Editorias, Opinião

Blackout criativo

Por estes dias, a poluição visual em Portugal atinge valores máximos. Os culpados são os suspeitos do costume: os políticos. De norte a sul do país, não há uma única localidade (nem mesmo o lugarejo serrano habitualmente esquecido pela civilização) que escape à infestação de outdoors e de cartazes alusivos às eleições legislativas.

Por incrível que pareça, as campanhas eleitorais estagnaram no tempo. Os políticos comunicam hoje como comunicavam há décadas atrás. Numa era em que a comunicação é omnipresente, as agências concebem campanhas que ficam aquém das expectativas. O porquê é incógnito (essa discussão daria pano para mangas). Contudo, culpados à parte, uma coisa é certa: a criatividade não abunda.

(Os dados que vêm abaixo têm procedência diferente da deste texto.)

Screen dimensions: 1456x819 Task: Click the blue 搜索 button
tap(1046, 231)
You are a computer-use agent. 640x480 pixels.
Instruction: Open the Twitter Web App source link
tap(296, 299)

Façamos um simples exercício: comparar um outdoor da actual campanha com outro de 1995. As diferenças são quase imperceptíveis. O que mudou? Basicamente, duas coisas: a cara e o slogan. A ideia continua a ser exactamente a mesma, sem tirar nem pôr: um político com cara de fotografia de passe e, ao lado, um clichê qualquer (confiança, rigor, transparência, etc.).

Blackout criativo

A presente campanha legislativa tem sido, desde cedo, pautada por episódios caricatos. O alvo do primeiro episódio digno de destaque envolve o PS. Os socialistas colocaram nas ruas o mediático cartaz new age – de muito mau gosto estético, diga-se –, que não tardou a ser alvo de chacota nas redes sociais, dando azo a inúmeras foto-montagens – essas sim, criativas. O circo foi tal que depressa o cartaz foi retirado de cena. A alternativa foi outro flop, isto porque parece que o partido utilizou, sem autorização, fotografias de pessoas associadas a frases que as mesmas não proferiram. Resultado: nova polémica. Todos erramos, é verdade. Mas a assessoria de comunicação do PS não prevê riscos que, à partida, nos parecem evidentes? Alguns dias depois, o alvo foi o PSD. Os sociais-democratas foram acusados de utilizarem fotografias de bancos de imagens. Neste caso, não compreendo o alarido. Como se sabe, o recurso a este tipo de bases é normalíssimo. Por isso mesmo, o assunto morreu em menos de nada.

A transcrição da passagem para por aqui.